場面緘黙症
「場面緘黙症」とは?
「場面緘黙症」とは、家ではごく普通に話すにも関わらず、学校などの社会的な場面で声を出したり、話したりすることが出来ない症状を言います。
例えば、「学校の授業で発表や音読が出来ない」「学校でクラスメイトや先生と話せない」などの場合が挙げられます。
場面緘黙は、時間が経過すれば自然に治るものと思われがちですが、大人になっても症状が続く、もしくは大人になってから発症する場合もあります。
診断基準は?
発DSM-5(精神疾患の診断・統計マニュアル)による場面緘黙症の診断基準は、以下の通りです。
DSM-5とは、アメリカ精神医学会によって作成されたマニュアルであり、精神障がいの分類や具体的な診断基準が記載されています。
①家などでは話すことが出来るにも関わらず、ある特定の状況(学校など話すことが求められる状況)では、一貫して話すことが出来ない。
②話せないことが原因で、学業上の成績が悪くなってしまっている。
③話せないことが原因で、社会的な交流の機会を持つことが出来ない。
④特定の状況において一貫して話すことが出来ない状態が、少なくとも一ヶ月以上続いている。
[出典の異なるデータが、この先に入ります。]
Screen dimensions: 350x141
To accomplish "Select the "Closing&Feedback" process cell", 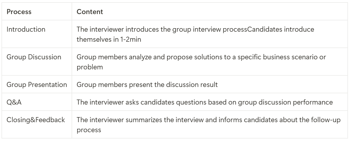I will coord(36,120).
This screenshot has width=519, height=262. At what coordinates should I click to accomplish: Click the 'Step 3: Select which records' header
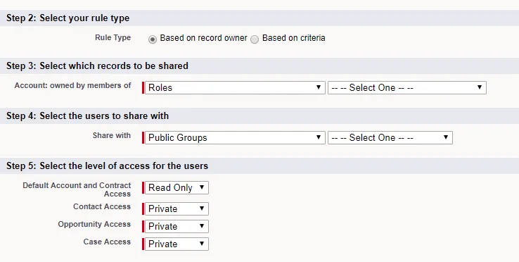(97, 66)
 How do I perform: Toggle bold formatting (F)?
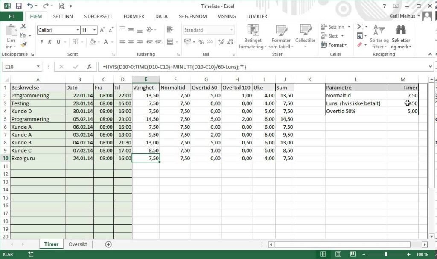pyautogui.click(x=42, y=42)
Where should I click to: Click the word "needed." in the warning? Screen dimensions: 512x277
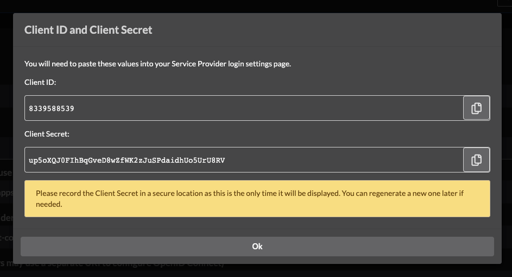point(49,204)
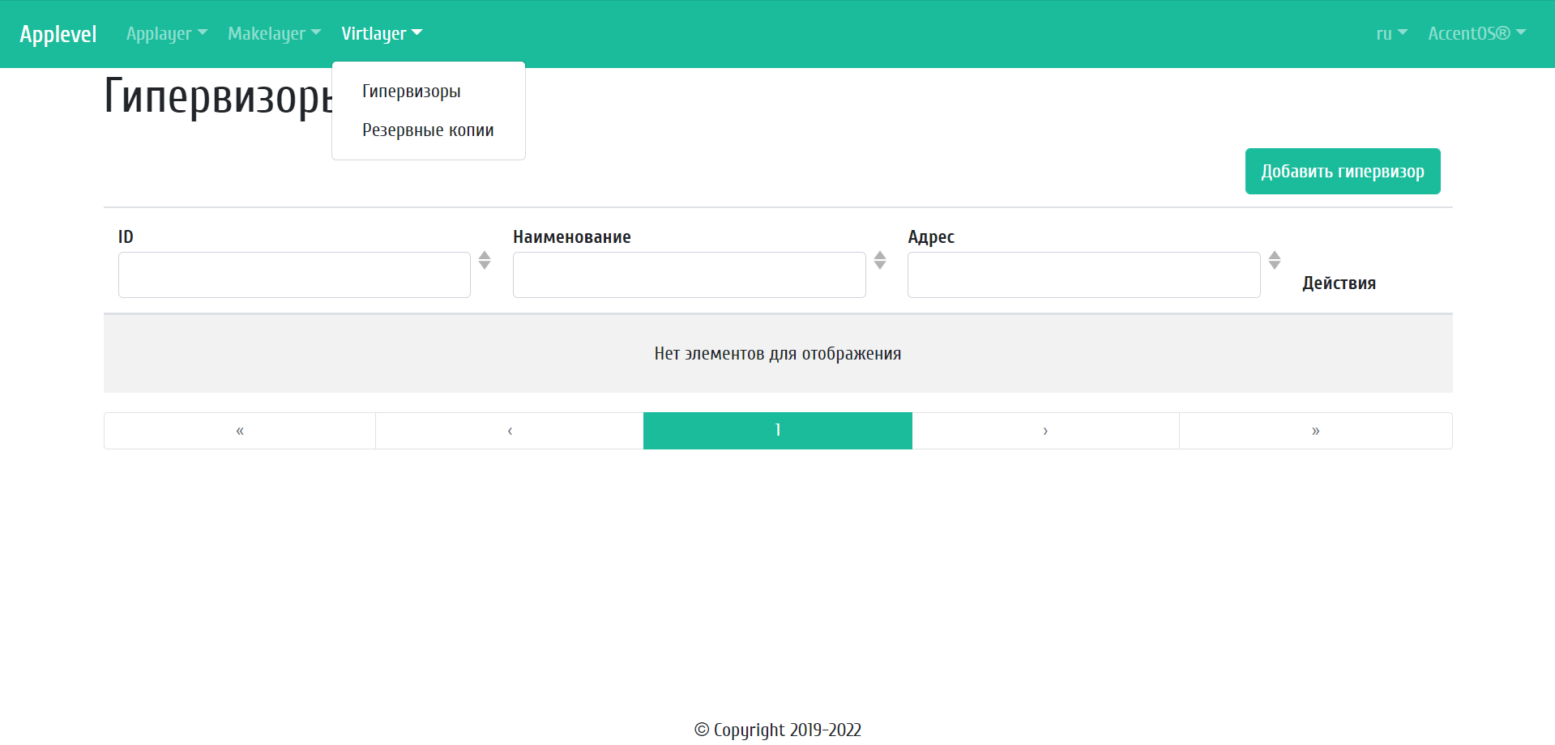Click into the Адрес filter field
Viewport: 1555px width, 745px height.
1083,275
⑤話すことが出来ないのは、言葉を知らないという理由からではない。
⑥自閉症スペクトラム、統合失調症、またはその他の精神疾患の経過中以外に起こるものである。
発症の要因は?
場面緘黙は不安障がいの一種であり、発症には精神的なストレスが関係しています。
子どもの場面緘黙は2~5歳の入園・入学時、または小学校低学年までに発症すると言われており、進級・進学に伴う環境の変化や、慣れない集団行動に対する不安が、場面緘黙症の発症要因になり得ると考えられています。
まとめ
場面緘黙症は、「わざと黙っている」「内気な性格なだけ」「家庭で甘やかしすぎ」などと誤解を受けることが非常に多く、周囲からの理解がなかなか得られない症状です。
「本人の意思で話さないだけ」と決めつけるのではなく、「話せない」のだということを、周囲が理解することが大切です。
コミュニケーションを取る際には無理に話すことを求めるのではなく、言葉を用いない非言語的コミュニケーションを取り入れるなどの工夫が必要です。
例えば、「絵や文字のカードを使う」「筆談でやり取りをする」などの方法が挙げられます。
このような支援の中でコミュニケーションの成功体験を繰り返し、話すことに対する不安を徐々に取り除いていくことが重要です。